La trentenne regista Valeria Gaudieri, di Villaricca, approda alla Mostra del Cinema di Venezia con il suo cortometraggio Sante. Laureata in Filosofia a Londra, con un master in Direzione della Fotografia alla Goldsmiths University e un corso di regia al CSC di Roma, Gaudieri si affaccia sul grande panorama del cinema internazionale con un’opera che fonde radici, memoria e ricerca estetica.
A ispirarla, fin da bambina, il celebre “volo dell’angelo” di Giugliano, rito popolare che torna come suggestivo sfondo della sua storia. Ma Sante non racconta di santi canonizzati né di miracoli: i protagonisti sono “martiri silenziosi”, le donne, costrette a convivere con il conflitto perenne tra ciò che viene loro imposto e la loro autentica identità.

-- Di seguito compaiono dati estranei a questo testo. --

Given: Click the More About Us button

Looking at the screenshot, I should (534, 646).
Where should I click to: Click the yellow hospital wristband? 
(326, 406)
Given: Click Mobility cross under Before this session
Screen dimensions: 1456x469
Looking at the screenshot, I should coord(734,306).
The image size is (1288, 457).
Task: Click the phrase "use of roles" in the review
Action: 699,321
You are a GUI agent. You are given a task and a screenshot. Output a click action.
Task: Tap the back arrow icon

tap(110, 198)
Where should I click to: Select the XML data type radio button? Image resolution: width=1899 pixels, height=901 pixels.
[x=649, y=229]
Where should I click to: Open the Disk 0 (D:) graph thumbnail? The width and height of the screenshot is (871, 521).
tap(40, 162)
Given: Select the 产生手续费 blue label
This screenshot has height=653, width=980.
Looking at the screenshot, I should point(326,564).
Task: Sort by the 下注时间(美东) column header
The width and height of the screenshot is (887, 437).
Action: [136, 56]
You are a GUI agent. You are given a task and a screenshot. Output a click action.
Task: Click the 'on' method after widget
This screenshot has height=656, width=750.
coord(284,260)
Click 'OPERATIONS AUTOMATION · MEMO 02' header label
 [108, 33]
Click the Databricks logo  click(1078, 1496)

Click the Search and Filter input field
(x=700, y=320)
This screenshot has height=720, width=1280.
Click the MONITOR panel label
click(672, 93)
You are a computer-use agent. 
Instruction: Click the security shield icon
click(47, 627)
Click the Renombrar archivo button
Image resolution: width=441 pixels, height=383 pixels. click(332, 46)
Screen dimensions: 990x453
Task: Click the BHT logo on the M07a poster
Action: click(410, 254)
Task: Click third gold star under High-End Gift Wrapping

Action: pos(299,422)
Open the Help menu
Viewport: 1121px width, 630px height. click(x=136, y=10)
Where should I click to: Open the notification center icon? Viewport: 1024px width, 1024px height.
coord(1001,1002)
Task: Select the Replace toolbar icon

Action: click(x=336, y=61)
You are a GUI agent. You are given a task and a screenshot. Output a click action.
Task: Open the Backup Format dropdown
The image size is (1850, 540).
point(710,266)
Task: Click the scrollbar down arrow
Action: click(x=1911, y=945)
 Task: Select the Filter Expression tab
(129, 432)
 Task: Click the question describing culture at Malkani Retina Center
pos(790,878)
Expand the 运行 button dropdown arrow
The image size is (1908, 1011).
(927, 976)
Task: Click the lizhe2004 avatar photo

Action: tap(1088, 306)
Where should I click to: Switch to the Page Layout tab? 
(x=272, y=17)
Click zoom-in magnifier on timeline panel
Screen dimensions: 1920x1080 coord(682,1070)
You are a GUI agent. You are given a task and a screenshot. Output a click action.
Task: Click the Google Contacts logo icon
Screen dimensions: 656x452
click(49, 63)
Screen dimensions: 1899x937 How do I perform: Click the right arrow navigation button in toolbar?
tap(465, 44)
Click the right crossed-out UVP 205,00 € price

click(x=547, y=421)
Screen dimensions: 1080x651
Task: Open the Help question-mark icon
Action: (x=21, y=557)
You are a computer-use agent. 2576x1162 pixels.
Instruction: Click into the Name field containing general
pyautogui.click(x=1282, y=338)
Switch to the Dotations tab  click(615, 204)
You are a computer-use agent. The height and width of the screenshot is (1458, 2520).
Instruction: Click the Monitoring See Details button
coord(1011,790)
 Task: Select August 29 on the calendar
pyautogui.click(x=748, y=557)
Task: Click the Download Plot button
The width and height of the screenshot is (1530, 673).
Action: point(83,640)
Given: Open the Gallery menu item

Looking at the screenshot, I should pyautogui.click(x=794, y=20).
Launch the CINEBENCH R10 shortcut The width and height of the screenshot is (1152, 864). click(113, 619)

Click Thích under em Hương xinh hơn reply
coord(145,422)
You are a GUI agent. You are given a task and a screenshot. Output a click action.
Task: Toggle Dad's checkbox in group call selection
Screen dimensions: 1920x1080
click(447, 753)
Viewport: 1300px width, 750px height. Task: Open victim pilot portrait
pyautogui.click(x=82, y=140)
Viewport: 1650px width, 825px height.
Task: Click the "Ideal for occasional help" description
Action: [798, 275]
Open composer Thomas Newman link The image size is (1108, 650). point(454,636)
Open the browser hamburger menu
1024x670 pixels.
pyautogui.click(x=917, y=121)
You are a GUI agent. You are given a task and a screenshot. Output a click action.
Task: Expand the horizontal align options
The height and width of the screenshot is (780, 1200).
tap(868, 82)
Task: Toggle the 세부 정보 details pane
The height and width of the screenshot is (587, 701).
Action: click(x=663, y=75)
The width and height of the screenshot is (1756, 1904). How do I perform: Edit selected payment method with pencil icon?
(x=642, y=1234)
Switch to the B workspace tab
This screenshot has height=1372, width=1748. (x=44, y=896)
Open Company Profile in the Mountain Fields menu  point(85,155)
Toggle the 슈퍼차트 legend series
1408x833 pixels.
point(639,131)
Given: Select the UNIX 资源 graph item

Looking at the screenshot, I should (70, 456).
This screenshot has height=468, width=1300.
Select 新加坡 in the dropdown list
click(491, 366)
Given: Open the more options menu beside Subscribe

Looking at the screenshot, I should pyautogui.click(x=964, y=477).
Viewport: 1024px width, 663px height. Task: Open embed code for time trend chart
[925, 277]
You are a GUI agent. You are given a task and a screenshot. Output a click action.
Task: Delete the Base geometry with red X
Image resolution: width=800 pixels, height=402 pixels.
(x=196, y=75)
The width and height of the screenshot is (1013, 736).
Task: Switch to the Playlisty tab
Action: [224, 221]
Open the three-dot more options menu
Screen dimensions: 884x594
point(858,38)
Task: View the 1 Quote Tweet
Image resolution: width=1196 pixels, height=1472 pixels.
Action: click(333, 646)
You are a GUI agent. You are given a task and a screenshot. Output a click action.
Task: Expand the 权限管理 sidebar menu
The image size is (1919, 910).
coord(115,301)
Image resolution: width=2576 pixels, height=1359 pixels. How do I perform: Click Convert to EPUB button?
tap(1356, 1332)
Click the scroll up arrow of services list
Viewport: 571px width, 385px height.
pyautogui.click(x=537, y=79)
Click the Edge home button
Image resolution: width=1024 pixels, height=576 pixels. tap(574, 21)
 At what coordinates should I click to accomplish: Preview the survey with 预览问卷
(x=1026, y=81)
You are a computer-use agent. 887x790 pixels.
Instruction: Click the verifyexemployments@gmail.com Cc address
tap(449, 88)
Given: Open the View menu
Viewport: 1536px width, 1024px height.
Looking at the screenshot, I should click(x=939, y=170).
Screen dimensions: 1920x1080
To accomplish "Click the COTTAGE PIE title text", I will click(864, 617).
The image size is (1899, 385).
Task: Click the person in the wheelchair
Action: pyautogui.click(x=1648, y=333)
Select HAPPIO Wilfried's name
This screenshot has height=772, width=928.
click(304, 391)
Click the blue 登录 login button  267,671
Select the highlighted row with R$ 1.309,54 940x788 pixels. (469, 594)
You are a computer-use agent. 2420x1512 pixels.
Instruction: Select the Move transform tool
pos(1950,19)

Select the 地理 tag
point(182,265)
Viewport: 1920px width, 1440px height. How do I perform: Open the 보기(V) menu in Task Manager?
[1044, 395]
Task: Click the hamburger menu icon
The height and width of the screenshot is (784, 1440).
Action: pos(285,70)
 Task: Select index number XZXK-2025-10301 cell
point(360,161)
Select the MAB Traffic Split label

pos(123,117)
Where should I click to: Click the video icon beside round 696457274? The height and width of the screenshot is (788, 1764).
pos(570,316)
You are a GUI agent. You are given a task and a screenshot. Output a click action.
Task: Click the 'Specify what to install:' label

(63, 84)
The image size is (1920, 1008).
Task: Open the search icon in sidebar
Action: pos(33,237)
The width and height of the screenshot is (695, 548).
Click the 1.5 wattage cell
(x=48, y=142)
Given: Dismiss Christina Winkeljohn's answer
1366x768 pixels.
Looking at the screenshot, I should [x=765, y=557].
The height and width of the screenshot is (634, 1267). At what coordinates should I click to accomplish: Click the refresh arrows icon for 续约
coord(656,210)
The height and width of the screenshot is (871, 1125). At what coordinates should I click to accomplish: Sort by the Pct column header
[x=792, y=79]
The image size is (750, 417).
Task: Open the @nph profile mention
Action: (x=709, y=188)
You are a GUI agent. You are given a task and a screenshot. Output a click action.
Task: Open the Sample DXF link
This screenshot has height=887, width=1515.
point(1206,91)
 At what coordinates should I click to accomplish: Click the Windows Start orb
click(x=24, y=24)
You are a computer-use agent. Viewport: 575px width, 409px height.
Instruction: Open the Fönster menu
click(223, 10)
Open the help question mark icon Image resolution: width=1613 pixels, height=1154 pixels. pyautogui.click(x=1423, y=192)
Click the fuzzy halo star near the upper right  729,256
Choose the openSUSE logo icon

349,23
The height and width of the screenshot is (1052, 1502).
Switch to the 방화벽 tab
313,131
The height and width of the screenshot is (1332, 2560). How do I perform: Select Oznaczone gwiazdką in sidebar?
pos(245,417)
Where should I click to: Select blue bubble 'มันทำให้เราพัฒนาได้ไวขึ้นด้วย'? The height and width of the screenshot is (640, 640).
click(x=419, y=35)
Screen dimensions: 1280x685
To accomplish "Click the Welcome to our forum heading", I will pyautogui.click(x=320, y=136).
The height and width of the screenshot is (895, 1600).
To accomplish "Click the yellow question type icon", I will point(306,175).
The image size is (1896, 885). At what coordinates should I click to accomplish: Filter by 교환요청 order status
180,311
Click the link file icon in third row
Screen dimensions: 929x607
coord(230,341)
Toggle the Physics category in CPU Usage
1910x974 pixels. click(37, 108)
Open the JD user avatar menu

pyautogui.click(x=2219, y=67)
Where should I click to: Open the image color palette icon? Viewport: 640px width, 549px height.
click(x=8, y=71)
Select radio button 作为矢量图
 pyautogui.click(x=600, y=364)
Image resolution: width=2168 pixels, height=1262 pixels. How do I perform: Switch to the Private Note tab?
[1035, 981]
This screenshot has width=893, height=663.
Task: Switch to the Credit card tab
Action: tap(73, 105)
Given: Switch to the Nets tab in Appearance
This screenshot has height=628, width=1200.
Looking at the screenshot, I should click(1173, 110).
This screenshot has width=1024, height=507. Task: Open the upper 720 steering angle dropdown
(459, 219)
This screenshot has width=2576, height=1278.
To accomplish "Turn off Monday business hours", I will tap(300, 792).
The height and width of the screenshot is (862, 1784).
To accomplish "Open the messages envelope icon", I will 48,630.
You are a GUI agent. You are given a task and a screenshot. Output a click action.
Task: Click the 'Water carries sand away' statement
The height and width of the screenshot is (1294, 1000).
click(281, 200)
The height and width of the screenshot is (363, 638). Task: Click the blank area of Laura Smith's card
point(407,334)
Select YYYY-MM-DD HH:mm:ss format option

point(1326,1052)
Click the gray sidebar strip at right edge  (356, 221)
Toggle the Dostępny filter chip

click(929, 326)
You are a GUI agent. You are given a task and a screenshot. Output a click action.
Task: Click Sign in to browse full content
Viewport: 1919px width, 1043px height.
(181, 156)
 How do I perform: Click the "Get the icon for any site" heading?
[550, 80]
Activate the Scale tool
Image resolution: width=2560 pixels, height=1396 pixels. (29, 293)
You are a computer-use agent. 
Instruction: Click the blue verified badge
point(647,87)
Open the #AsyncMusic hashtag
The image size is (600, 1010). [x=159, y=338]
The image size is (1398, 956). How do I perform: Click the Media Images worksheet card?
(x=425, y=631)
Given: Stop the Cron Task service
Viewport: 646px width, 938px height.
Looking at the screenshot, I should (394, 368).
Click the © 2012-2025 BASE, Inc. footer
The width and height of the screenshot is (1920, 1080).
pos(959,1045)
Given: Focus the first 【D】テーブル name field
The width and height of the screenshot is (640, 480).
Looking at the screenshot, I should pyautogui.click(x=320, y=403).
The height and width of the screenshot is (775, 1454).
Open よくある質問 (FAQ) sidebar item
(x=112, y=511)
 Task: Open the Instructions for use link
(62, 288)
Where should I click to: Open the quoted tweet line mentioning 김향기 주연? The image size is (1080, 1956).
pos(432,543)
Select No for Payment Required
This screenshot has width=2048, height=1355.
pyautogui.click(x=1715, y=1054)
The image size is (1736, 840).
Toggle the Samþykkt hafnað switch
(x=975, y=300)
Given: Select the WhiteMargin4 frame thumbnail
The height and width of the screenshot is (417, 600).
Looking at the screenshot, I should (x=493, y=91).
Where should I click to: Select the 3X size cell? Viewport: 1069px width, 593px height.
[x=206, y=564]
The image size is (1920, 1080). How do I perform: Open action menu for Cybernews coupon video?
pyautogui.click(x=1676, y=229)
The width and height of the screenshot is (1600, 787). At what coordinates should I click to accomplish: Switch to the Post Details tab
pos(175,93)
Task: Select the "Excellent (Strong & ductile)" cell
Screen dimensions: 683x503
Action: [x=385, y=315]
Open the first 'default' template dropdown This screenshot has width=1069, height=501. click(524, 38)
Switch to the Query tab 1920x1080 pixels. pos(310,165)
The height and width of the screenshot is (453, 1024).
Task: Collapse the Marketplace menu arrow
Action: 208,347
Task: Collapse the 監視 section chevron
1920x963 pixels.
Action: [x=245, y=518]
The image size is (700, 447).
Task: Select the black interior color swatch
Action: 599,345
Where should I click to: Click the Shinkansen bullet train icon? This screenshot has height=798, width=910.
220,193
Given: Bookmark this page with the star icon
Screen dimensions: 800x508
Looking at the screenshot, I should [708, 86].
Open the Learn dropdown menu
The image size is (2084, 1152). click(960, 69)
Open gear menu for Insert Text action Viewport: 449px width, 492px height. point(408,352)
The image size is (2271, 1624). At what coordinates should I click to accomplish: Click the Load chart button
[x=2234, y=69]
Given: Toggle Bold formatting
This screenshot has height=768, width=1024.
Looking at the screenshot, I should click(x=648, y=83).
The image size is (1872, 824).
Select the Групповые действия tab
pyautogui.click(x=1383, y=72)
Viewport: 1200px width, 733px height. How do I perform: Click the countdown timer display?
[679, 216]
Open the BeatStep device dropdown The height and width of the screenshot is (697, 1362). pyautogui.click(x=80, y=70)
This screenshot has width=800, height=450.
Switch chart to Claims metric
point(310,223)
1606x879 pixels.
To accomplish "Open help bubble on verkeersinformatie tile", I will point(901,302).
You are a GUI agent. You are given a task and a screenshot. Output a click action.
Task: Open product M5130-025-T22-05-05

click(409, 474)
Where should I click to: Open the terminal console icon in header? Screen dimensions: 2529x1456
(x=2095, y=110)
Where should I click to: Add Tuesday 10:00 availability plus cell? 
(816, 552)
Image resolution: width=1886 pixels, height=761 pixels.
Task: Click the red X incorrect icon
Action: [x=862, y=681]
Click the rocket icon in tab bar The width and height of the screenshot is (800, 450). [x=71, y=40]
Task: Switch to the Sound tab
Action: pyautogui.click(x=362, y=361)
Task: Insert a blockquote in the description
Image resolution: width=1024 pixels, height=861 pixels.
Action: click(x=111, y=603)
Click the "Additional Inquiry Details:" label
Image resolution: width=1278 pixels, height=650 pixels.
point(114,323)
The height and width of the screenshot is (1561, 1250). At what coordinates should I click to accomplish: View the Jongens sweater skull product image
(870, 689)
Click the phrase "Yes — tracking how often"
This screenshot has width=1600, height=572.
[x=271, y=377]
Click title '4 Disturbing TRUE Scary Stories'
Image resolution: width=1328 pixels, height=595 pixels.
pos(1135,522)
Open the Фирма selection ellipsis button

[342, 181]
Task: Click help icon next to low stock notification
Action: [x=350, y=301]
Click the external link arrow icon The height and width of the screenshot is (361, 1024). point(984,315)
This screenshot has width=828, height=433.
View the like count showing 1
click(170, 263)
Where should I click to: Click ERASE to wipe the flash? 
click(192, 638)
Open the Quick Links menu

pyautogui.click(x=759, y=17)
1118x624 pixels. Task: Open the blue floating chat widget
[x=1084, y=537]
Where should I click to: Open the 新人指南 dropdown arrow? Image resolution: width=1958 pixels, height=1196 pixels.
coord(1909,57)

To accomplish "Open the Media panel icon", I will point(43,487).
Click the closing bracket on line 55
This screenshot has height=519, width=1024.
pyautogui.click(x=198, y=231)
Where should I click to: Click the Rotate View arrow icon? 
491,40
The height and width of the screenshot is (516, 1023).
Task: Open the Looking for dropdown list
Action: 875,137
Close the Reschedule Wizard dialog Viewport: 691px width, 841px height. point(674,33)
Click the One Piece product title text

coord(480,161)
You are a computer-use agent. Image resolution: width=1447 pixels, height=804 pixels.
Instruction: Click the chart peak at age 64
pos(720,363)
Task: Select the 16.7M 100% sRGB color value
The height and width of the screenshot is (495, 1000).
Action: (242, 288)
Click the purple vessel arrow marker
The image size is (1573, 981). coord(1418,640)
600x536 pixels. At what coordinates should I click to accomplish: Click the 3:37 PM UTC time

La trama segue Bianca, dodicenne scelta per interpretare l’angelo nella festa del paese, simbolo di purezza e grazia. La sua amicizia con Ginevra incrina la superficie immacolata dell’infanzia e lascia emergere un desiderio nuovo e destabilizzante. Il cortometraggio cattura così il passaggio fragile ma radicale tra purezza imposta e consapevolezza del corpo, tra infanzia ed età adulta.

Con Sante, Gaudieri costruisce un racconto di formazione femminile che interroga le simbologie della grazia e il peso ancestrale della colpa. Un’opera intima e potente che porta la voce di una giovane autrice campana sul prestigioso palcoscenico veneziano. Il corto sarà al cinema dal 9 settembre.
“L’ispirazione per il film Sante, il mio corto di diploma del centro sperimentale di cinematografia di Roma – scuola nazionale di cinema, arriva dalla ricerca personale su un sentimento che mi ossessionava narrativamente parlando, ovvero il senso di colpa che caratterizza il femminile nella cultura patriarcale. Tutte noi abbiamo sempre sentito un senso di colpa latente, sotterraneo, viscerale che finiva per trasformarsi in altre cose, in altri traumi, condizionamenti – commenta Gaudieri -. Ho iniziato a domandarmi da dove arrivasse, quand’è che ci viene trasmesso e perché. Allora ho ragionato sul momento di soglia in cui da bambine diventiamo adulte, giovani donne, per riflettere sulla dicotomia dello sguardo altrui e la nostra percezione di noi stessi. La festa del volo dell’angelo, è solo una metafora in questo senso, lirica e piena di commozione, del volo nell’ignoto che noi tutte compiamo quando realizziamo che quello che ci è stato raccontato non è la nostra storia, è una bugia e che noi invece possiamo scrivere il nostro nuovo e personale Vangelo se troviamo il coraggio di affrontare il vuoto e saltare libere verso l’assoluta libertà”.